Слушая рассуждения своей новой подруги, Конан прикрывал лицо ладонью и ухмылялся. Сам он, безусловно, богом и чародеем не был, но извлек немало душ из бренной плоти своим мечом и топором и наплодил, быть может, не меньше – если считать, что те красотки, которые делили с ним ложе от Аргоса до Уттары, не были все поголовно бесплодными. Есть, выходит, вещи, в которых люди равны богам!
Он начал расспрашивать Дайому о ее слугах, о прелестных служанках, о воинах в доспехах из черепашьих панцирей, о поварах и садовниках, цирюльниках и массажистах, музыкантах и танцовщицах. Выяснилось, что все они произошли от животных и птиц, а следовательно, и душ никаких не имеют – так, одна видимость, фантом человека, но не человек. Дайома утверждала, что, с помощью светлого Митры и луноликой Иштар, она могла бы сотворить и души, но только немного, три, четыре или пять, ибо ее чародейная сила тоже имеет свой предел. Душа, говорила она, материя тонкая, связанная неощутимыми эманациями с Предвечным Миром и всей огромной Вселенной; а потому легче уничтожить горный хребет или осушить море, чем создать одну душу – столь же полноценную, как та, что появляется на свет с первым младенческим криком.

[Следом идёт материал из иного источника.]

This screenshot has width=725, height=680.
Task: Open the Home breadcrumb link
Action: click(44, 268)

Конан успокоился, решив, что превращение в медведя, кабана или волка ему не угрожает. Десять дней он пил и ел, делил с Дайомой ложе и не думал ни о чем ином. Другие десять дней он прогуливался по возрожденному острову, не приближаясь к бухте, где торчали на рифах останки «Тигрицы». Еще он ел и пил, почти с таким же аппетитом, что и раньше, и не пренебрегал опочивальней своей рыжеволосой возлюбленной. Но потом его потянуло к морскому берегу, к обломкам корабля, к рифам, у подножий которых упокоился его экипаж, восемьдесят с лишним молодцов с Барахского архипелага. Конечно, были они ублюдками и насильниками, проливавшими кровь людскую, как водицу, но все-таки и у них имелись души… И, вспоминая об этом, Конан делался хмур и мрачен. Десять следующих дней он больше пил, чем ел, и наконец собрался справить тризну по погибшим товарищам.

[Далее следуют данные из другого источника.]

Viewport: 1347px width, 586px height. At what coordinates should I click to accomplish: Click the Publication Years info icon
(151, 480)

А справив ее, пошел на неверных ногах к середине острова, забрался на высокую скалу и долго с тоской глядел в морскую даль, сам не зная, чего ищет. Жизнь на острове была такой спокойной, такой тихой, такой изысканной – и такими сладкими были объятия Дайомы, такими медовыми ее поцелуи… Он чувствовал, что сам превращается в медовую ковригу – из тех, коими торговали вразнос на базарах Кордавы и Мессантии по паре за медный грош.